Because Ted Kennedy, who has been pushing this issue vigorously, believes it is an issue that needs to be solved.

He also knows this issue can shred the GOP coalition.

Why now? Teddy.

From an essay I wrote last week:

http://www.truthout.org/docs_2006/060707R.shtml

On the home front, the GOP is dealing with a potentially catastrophic rift within its coalition over how to deal with illegal immigration. The roots of this dilemma are found within the coalition's basic formulation.

On one side are the movement conservatives, the Evangelical activists, the anti-choice single-issue voters who can be depended on to vote en masse for any national Republican candidate who says the right things about fetuses and Jesus. These people amount to roughly 25 percent of the electorate that actually votes, making them the single most dependable voting bloc in Republican politics.

On the other side are the big-money GOP supporters, the captains of industry who write the campaign checks and generally, if anonymously, control most everything in the country. The movement conservatives get a lot of lip service from the GOP, but the check-writers are the most important constituency of the party.

Therein lies the problem. The current crop of right-wing GOP leaders owe their power to the straddle they've managed to maintain since the Reagan days; by keeping one foot firmly planted in both of these groups, the GOP has been able to exploit the movement base's dedicated activism (without actually doing much of anything to fulfill their desires) while making sure the big-money boys get pretty much whatever they ask for.

The movement faction hasn't quite realized the degree to which they are considered useful-idiot cannon fodder by GOP officeholders and the check-writing faction. Whenever the GOP needs to divide public sentiment or distract public attention, the movement people get deployed to scream about gay rights, the Ten Commandments, snowflake babies, or whatever happens to be available at the moment. By mouthing platitudes about these issues, the party fools the movement faction into thinking the party actually cares about them.

But now, there is this immigration debate, which threatens to rip the scales from the eyes of the movement faction. Battalions of GOP politicians have made careers out of spitting venom at illegal immigrants to gain support from the movement base. Simultaneously, however, those same politicians have been accepting gigantic campaign checks from the big-money faction, who absolutely depend on easy access to the dirt-cheap pool of slave labor availed to them by the existence of millions of undocumented immigrants within the US.

The problem for the GOP politicians, of course, is that their movement-faction constituents have bought into their demagoguery about illegal immigration to such a degree that, today, this issue is second only to abortion on their list of Hated Things. The issue has birthed a seething anger within the movement faction aimed at illegal immigrants in general, but now aimed also at any GOP politician who stands for anything besides mass deportations.

But there are all those checks to consider, right?
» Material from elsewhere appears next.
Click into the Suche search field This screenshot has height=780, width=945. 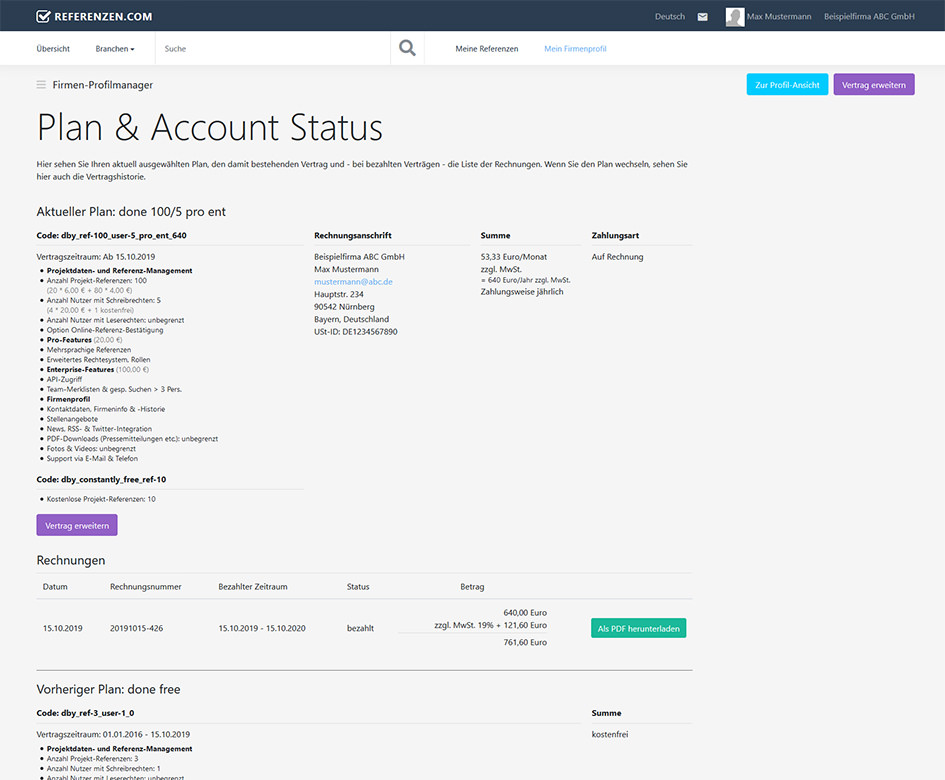pyautogui.click(x=270, y=49)
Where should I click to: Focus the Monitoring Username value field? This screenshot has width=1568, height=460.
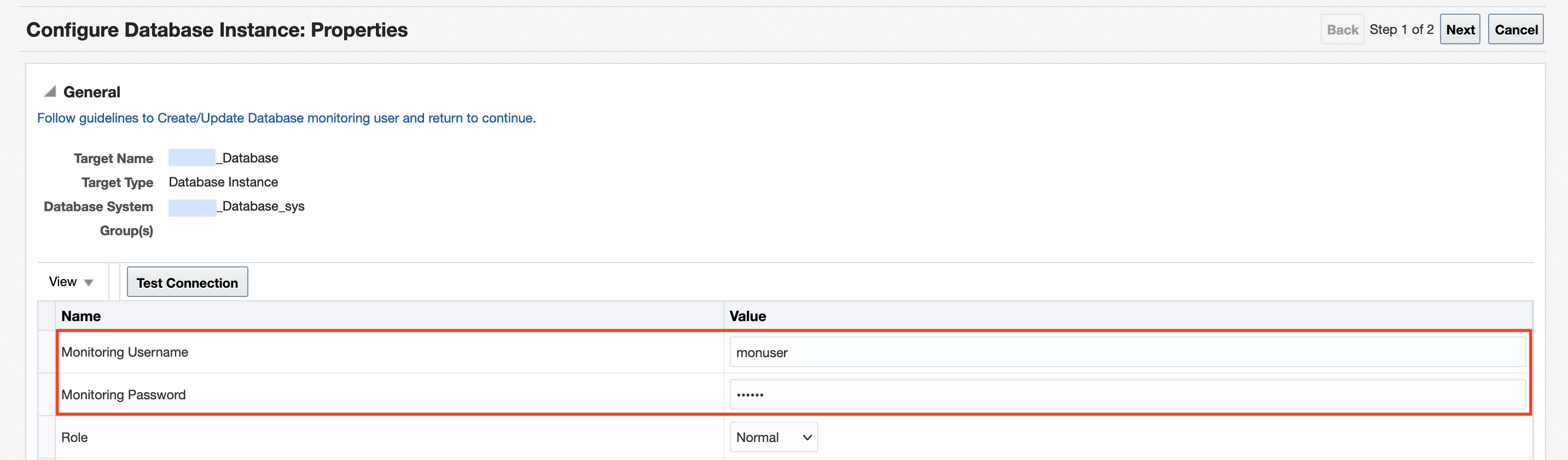point(1126,352)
The money faction didn't spend all those precious ducats buying GOP politicians by the gross, only to have their pet politicos go and legislate that huge pool of cheap labor back across the border. This creates an unsolvable conundrum for the GOP. The movement faction wants border fences and draconian deportations, the money faction wants cheap labor to boost profits, and no conceivable legislative offering can untie this Gordian knot.

Satisfying one faction absolutely means betraying the other. If the GOP pushes for a hard-core immigration bill to satisfy the movement faction, the check-writers will be screwed and may retaliate harshly. If they choose to satisfy the money faction, the movement faction will quite literally detonate, and could decide to stay home when the '08 elections come around.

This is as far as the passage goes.